Language Models (Mostly) Know When to Stop Reading
Roy Xie, Junlin Wang, Paul Rosu, Chunyuan Deng, Bolun Sun, Zihao Lin, Bhuwan Dhingra
TL;DR
This work tackles the inefficiency of indiscriminate long-context processing in LLMs by introducing dynamic context cutoff, which uses internal sufficiency signals from selected attention heads to determine when enough information has been read. The approach probes model activations to train a lightweight ensemble that prompts iterative, left-to-right chunk processing with a maintained KV-cache, stopping once sufficiency is reached. Empirical results across six QA datasets and multiple model families show a 1.33x reduction in tokens with a 3.4% accuracy gain on average, outperforming static compression and RAG baselines, especially as models scale. An emergent finding is that larger models can exhibit self-assessment capabilities via prompting, reducing the need for external signals, while smaller models benefit from explicit sufficiency probes.
Abstract
Large language models (LLMs) process entire input contexts indiscriminately, which is inefficient when the information required to answer a query is localized within the context.

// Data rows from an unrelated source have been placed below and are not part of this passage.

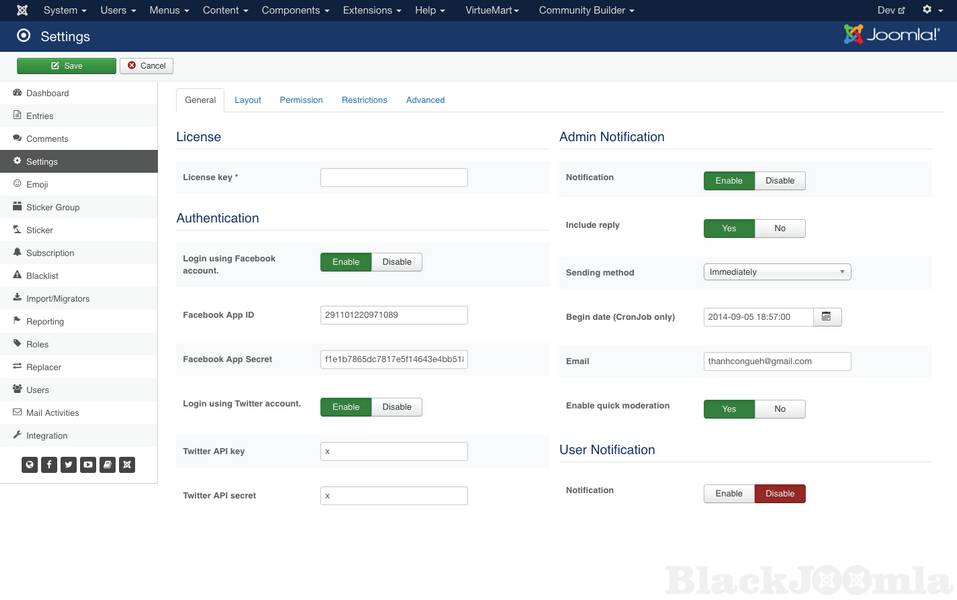This screenshot has height=600, width=957.
Task: Click the green Save button
Action: click(66, 66)
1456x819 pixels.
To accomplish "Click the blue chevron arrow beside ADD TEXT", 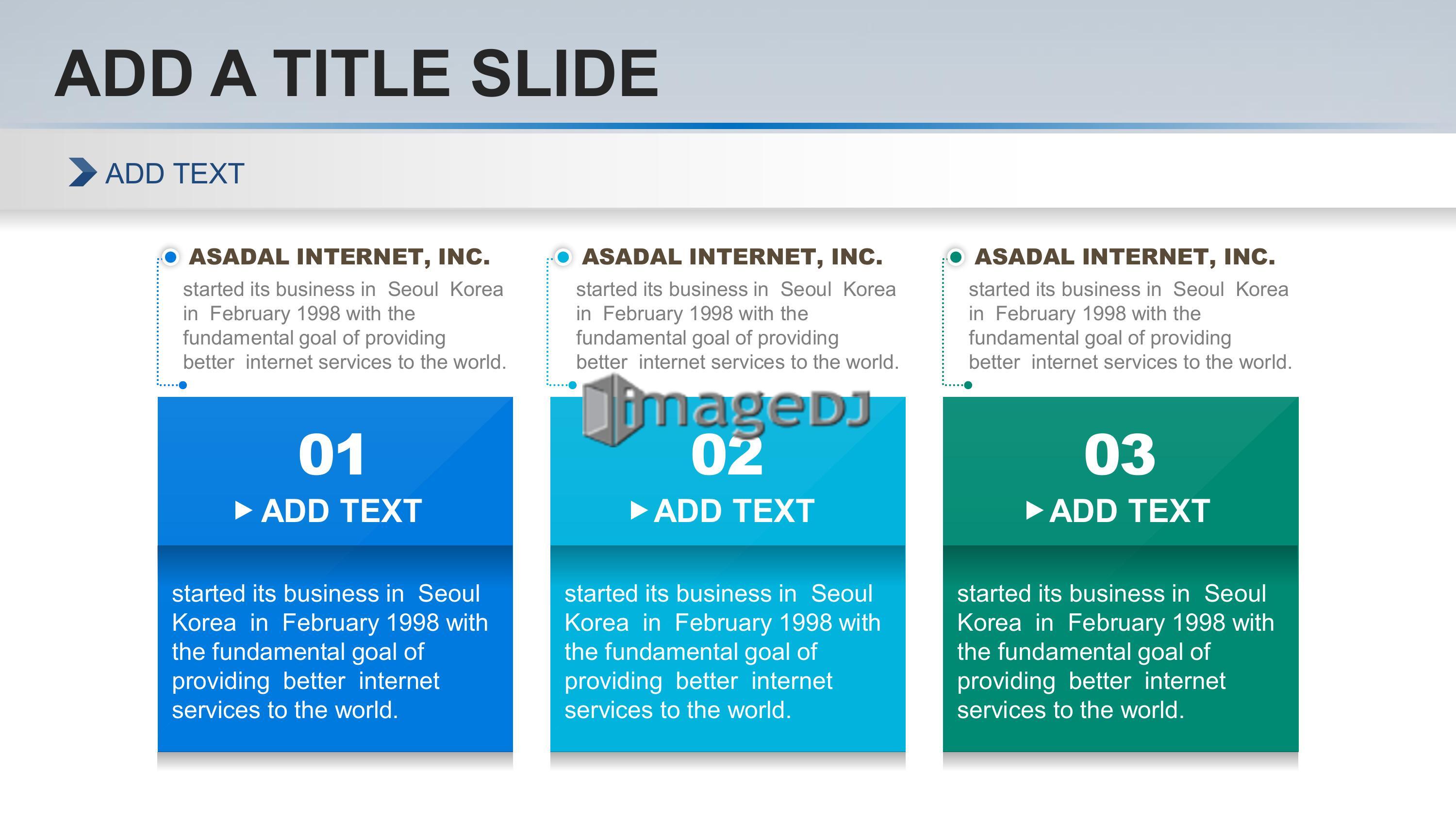I will [x=83, y=172].
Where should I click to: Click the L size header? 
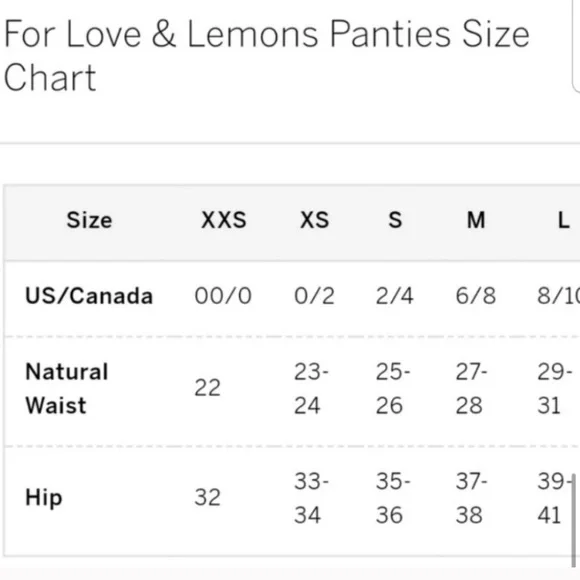(x=563, y=220)
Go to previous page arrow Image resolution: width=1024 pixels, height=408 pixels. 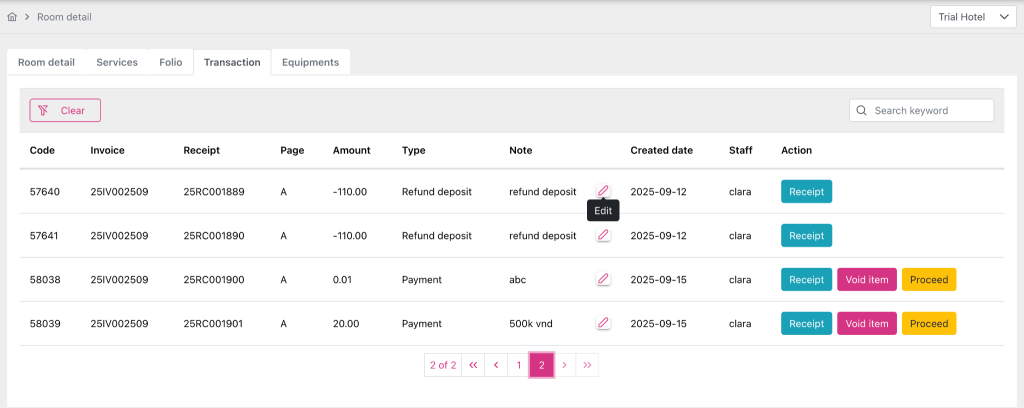pos(496,365)
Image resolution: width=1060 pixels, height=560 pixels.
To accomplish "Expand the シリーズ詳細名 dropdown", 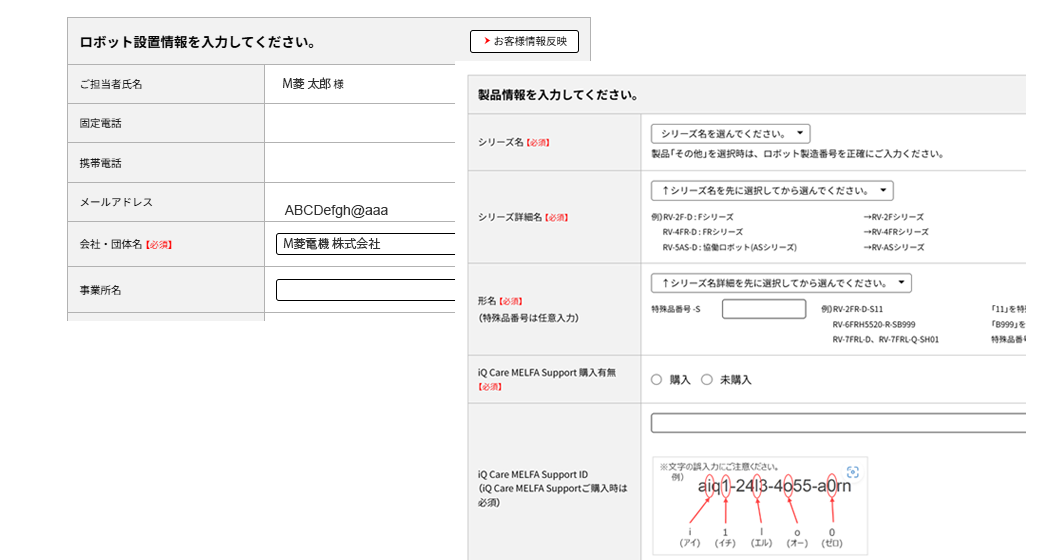I will pyautogui.click(x=771, y=190).
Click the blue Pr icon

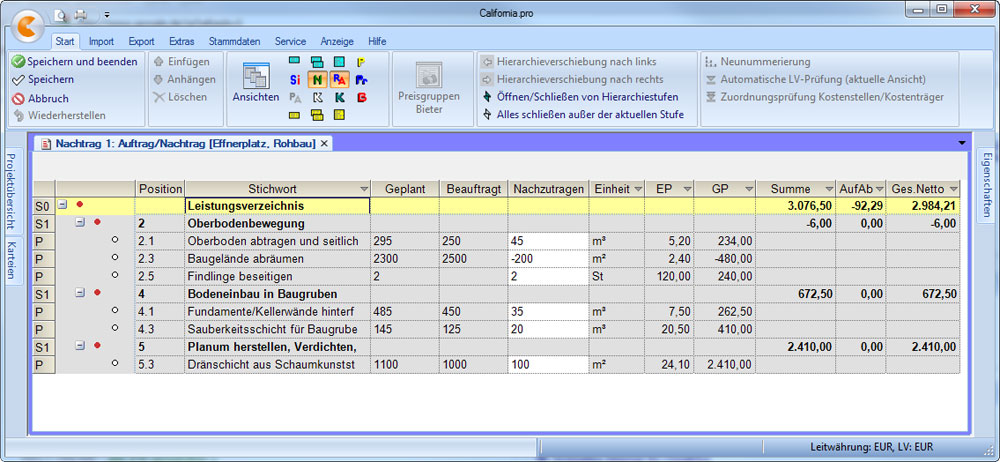(x=361, y=79)
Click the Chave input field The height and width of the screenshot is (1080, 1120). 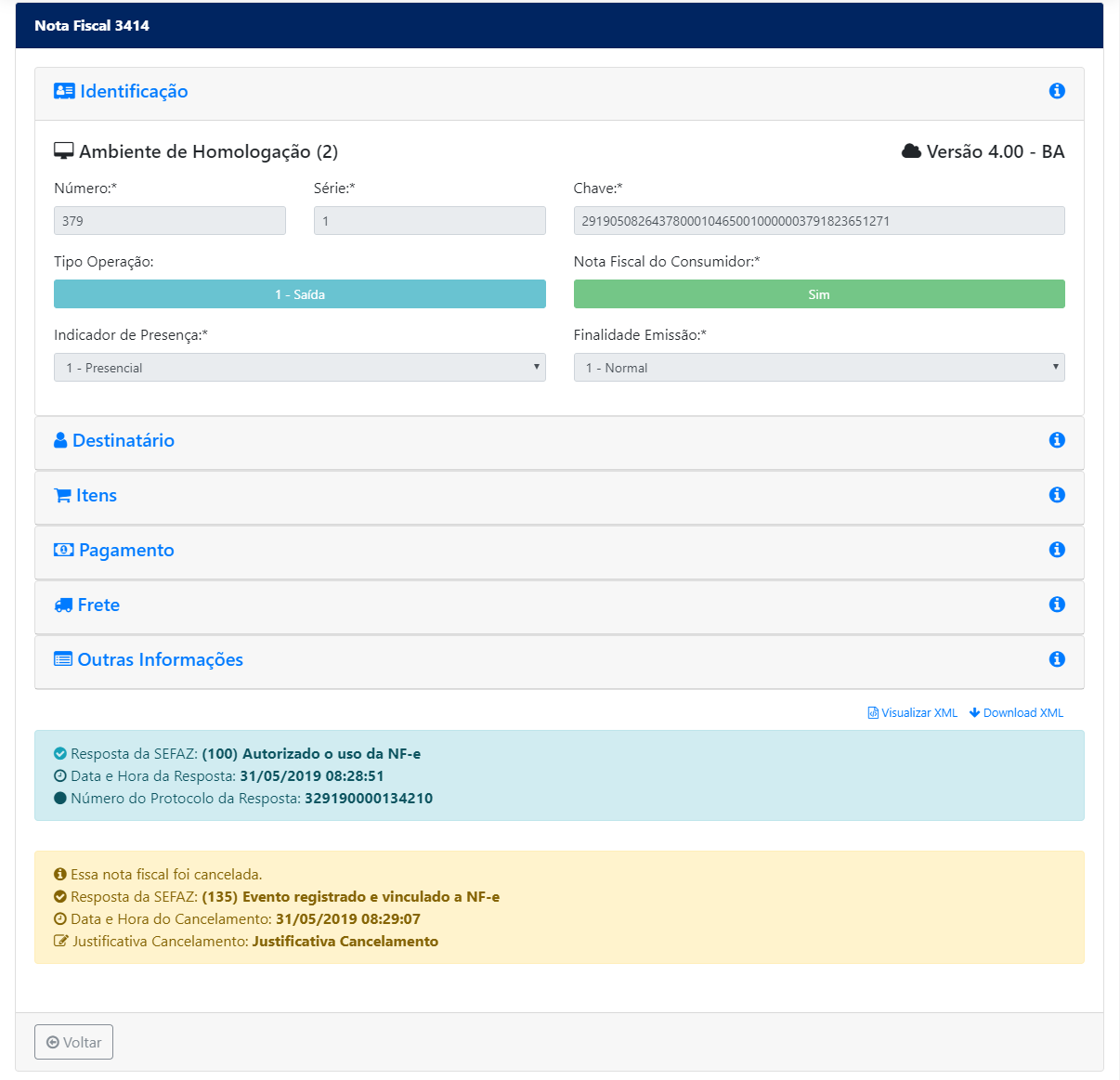tap(818, 221)
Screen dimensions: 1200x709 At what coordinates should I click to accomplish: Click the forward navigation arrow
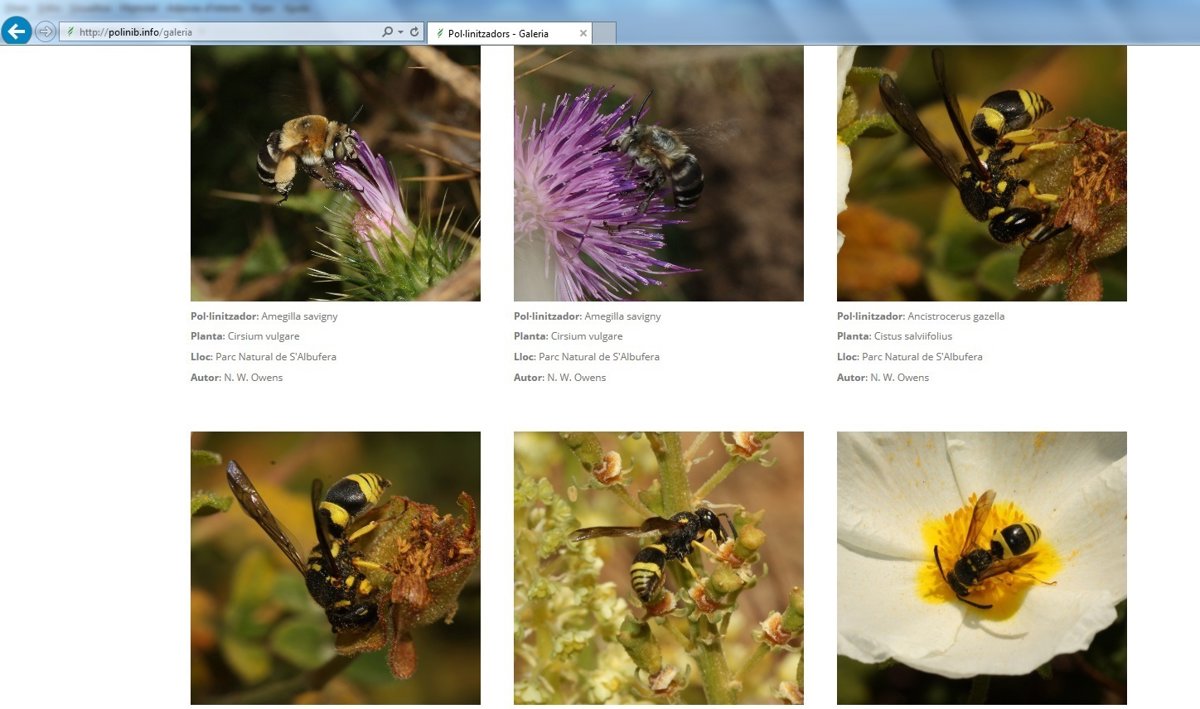coord(45,32)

We present dynamic context cutoff, a novel method enabling LLMs to self-terminate processing upon acquiring sufficient task-relevant information. Through analysis of model internals, we discover that specific attention heads inherently encode "sufficiency signals" -- detectable through lightweight classifiers -- that predict when critical information has been processed. This reveals a new efficiency paradigm: models' internal understanding naturally dictates processing needs rather than external compression heuristics. Comprehensive experiments across six QA datasets (up to 40K tokens) with three model families (LLaMA/Qwen/Mistral, 1B-70B) demonstrate 3.4% accuracy improvement while achieving 1.33x token reduction on average. Furthermore, our method demonstrates superior performance compared to other context efficiency methods at equivalent token reduction rates. Additionally, we observe an emergent scaling phenomenon: while smaller models require probing for sufficiency detection, larger models exhibit intrinsic self-assessment capabilities through prompting.